## What to produce
In the article about the Lakes Edge hideaway at Pudleston, how many guests could the planned wedding venue hold?

## Page text
Former Red Cross home offers refuge for those in search of relaxing hideaway

Valentine’s Day beckons and if you’re looking for a romantic getaway there’s a delightful hideaway in the UK that could be just for you.

Pudleston is a peaceful village of just a handful of dwellings and a church nestling in the north Herefordshire countryside.

It’s also home to Lakes Edge, located on the privately owned Pudleston Court country estate, that makes an especially ideal base for anyone in search of a great way to celebrate the “day of lovers” next month.

It houses four properties, two of which are billed as “perfect” for a romantic escape.

If proof of that were needed you need only consider the fact that, during their stay at Adam Lodge and Eve Lodge, several guests have been known to make marriage proposals to their loved ones.

Surrounded by rolling countryside and with sweeping views of the estate’s lake, the fact that some couples feel so romantically inclined as to pop the question should not come as much of a surprise.

Lucinda Rees, who helps run the estate for the owners, says that others have spent their honeymoons at Lake’s Edge.

“It’s just the perfect setting,” she says.

Plans are in the pipeline to extend the estate for it to become a wedding venue  for up to 160 guests so, in the future, couples may be able to stage the whole marriage package here!

The place, in fact, is also ideal at any time of the year, not least with a couple of big upcoming festivals in the area, both in May: the Ludlow Spring Festival (featuring 200 real ales) and the world-famous book festival at Hay-on-Wye.

The two aformentioned lodges are a pair of delightful Grade 2 listed sandstone gatehouse lodges flanking the impressive main front entrance driveway to historic Pudleston Court built in 1846. 

These are particularly popular (and suitable) for couples.

But there is also the delightful former Butler’s Cottage set within the grounds of the stunning Pudleston Court estate. This very attractive brick cottage has a secluded leisure area in the enclosed rear garden, and the front of the property overlooks a delightful small pond and woodland.

## Supplied data
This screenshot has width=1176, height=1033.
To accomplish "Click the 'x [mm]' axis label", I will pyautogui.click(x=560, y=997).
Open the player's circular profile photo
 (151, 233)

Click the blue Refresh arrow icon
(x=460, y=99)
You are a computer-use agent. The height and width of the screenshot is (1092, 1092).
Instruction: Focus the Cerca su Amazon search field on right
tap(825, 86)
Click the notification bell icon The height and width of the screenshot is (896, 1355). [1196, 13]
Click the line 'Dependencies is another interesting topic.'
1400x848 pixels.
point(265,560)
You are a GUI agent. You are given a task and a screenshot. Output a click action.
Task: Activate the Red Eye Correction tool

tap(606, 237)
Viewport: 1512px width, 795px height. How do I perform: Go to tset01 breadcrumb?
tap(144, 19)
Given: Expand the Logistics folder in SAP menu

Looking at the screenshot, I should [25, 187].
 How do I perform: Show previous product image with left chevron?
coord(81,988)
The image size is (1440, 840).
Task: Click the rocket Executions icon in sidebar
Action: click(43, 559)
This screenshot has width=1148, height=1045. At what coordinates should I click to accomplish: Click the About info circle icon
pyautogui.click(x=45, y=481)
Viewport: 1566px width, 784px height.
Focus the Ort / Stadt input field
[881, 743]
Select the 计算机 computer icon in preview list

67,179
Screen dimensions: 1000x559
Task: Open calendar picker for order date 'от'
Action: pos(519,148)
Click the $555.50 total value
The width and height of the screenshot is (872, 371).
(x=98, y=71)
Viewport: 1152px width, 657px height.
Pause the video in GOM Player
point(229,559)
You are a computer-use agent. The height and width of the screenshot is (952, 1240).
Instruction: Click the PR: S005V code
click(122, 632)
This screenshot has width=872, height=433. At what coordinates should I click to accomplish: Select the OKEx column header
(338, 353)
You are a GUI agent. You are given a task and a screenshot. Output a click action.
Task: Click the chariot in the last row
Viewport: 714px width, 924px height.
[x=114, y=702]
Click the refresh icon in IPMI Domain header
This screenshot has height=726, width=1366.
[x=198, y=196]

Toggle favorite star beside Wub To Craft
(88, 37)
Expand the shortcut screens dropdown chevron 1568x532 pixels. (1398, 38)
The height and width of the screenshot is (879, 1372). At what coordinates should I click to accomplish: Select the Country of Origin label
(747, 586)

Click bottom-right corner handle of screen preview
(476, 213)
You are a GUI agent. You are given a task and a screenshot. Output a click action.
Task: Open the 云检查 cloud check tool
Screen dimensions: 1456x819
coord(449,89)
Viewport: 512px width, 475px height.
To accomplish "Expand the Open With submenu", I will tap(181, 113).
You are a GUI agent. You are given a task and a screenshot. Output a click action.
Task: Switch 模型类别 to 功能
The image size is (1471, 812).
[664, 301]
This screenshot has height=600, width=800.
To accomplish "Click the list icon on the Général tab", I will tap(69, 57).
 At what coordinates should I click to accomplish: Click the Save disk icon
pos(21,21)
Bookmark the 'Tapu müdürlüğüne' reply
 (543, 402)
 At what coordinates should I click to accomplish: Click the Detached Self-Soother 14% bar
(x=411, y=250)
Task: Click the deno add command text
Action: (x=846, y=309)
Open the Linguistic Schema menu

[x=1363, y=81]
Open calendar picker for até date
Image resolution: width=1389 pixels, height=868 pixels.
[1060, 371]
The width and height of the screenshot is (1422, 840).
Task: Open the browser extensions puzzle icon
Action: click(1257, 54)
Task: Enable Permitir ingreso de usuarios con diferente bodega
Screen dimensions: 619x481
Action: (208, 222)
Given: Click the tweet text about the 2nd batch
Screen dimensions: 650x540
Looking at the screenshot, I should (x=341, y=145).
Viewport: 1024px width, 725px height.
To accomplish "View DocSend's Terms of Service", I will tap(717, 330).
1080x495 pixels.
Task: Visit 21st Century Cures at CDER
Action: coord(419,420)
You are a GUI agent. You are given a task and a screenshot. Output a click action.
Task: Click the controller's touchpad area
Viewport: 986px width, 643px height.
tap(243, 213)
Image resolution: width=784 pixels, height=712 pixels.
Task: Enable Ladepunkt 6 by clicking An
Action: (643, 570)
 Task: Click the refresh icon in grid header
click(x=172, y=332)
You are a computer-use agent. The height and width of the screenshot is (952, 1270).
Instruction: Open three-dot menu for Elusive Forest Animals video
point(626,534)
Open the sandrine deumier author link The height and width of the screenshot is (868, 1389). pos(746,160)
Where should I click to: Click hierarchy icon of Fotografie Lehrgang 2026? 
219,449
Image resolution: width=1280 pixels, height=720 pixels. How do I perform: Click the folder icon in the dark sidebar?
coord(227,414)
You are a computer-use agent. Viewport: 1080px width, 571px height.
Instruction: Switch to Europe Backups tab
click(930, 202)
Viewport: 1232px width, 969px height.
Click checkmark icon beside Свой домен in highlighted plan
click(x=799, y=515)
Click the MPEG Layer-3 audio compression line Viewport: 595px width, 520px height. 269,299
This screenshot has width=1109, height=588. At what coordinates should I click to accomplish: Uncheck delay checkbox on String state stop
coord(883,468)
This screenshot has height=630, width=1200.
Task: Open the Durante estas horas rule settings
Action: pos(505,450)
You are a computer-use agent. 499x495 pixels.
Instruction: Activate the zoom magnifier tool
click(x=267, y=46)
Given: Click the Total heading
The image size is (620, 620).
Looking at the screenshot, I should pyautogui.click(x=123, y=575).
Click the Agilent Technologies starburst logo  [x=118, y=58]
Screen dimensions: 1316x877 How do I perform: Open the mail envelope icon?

## The solution
Up to 160 guests.